Come post time, adrenaline is just what 108-pound Vann Belvoir is going to feel racing through his stomach like a pack of thundering hoofs down a dusty backstretch.

No matter that, as an apprentice jockey, he'll be allowed to ride five pounds lighter than the pros. And no matter that other jockeys will also be riding their mounts for the very first time.

Because when the gate lifts, Belvoir will be chasing a legend at a track that has long been a proving ground for apprentice jockeys. In 1949, Bill Shoemaker led the standings as a "bug rider" with 52 winners.

And although Belvoir is the second-leading jockey at the Longacre race track in Seattle with 60 winners through July, racing at Del Mar is a whole new game for a young jockey.

"It's kind of unusual to see someone so young go against such big names," said race track spokesman Dan Smith. "This is a tough circuit. And for anybody, even an older rider, to come in here and compete against the best riders in the world has got to put some butterflies in your stomach.

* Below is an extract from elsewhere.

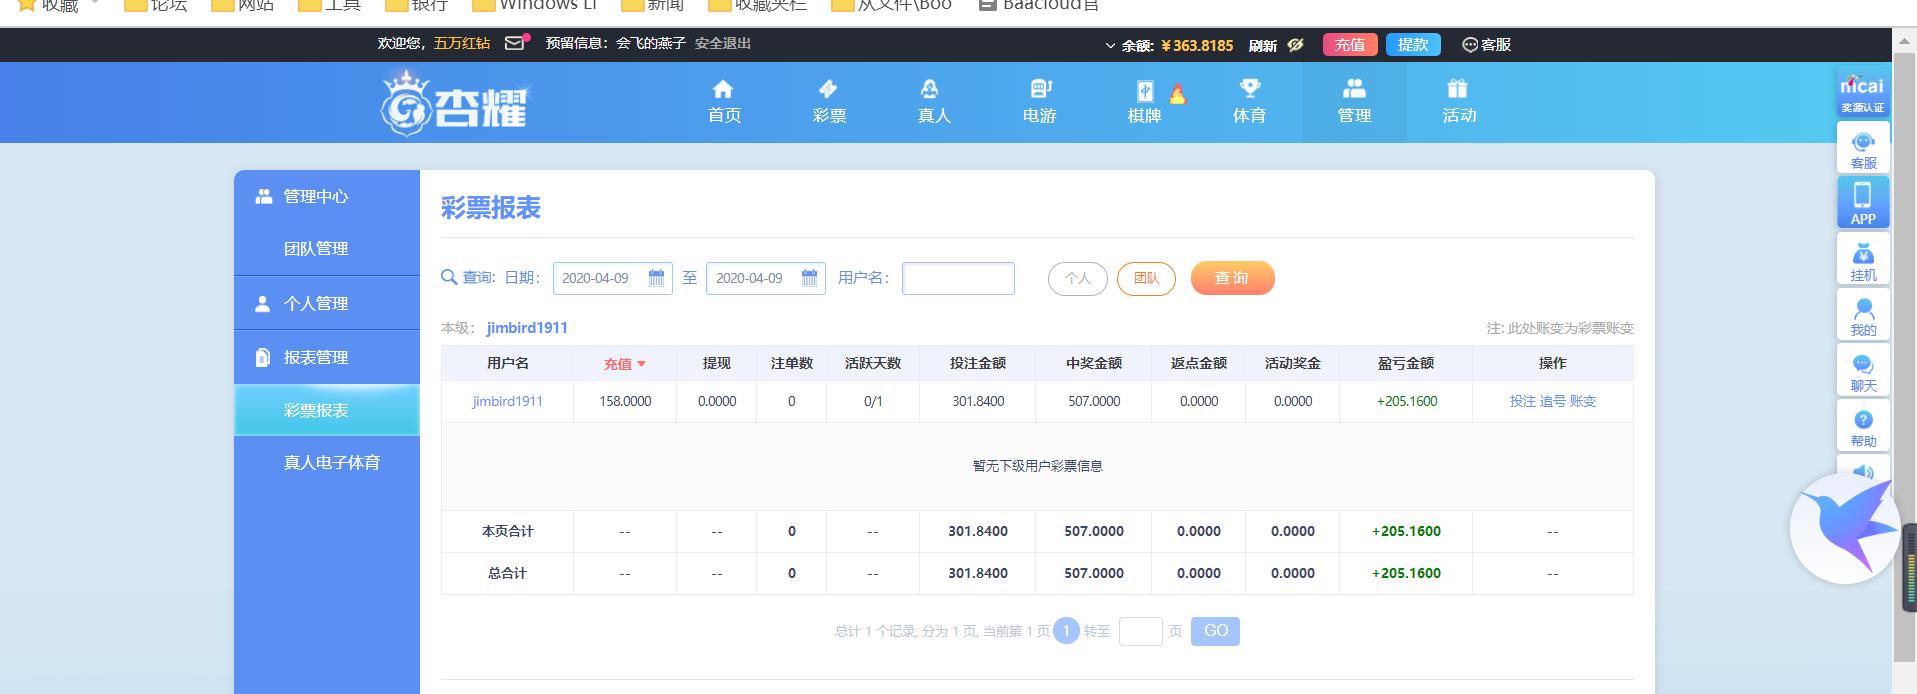Toggle balance visibility eye icon
Viewport: 1917px width, 694px height.
tap(1295, 45)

"But put this kid's five-pound weight advantage together with the talent of a kid who can ride like he can and you've got a potential combination."

One thing's for sure, when Belvoir climbs atop Musique D'Enfer before today's second race, he'll be ready to ride. Like the wind.

"Every time I go out, I believe I have a chance in every race," said Belvoir, who also competes on his high school wrestling team. "Anything can happen."

And how does a 16-year-old jockey prepare for the horse race of his young life?

If you're Vann Belvoir, and it's Southern California, you go to the zoo with your aunt and mother. "And I'm going to try to get some boogie-boarding in too," he said.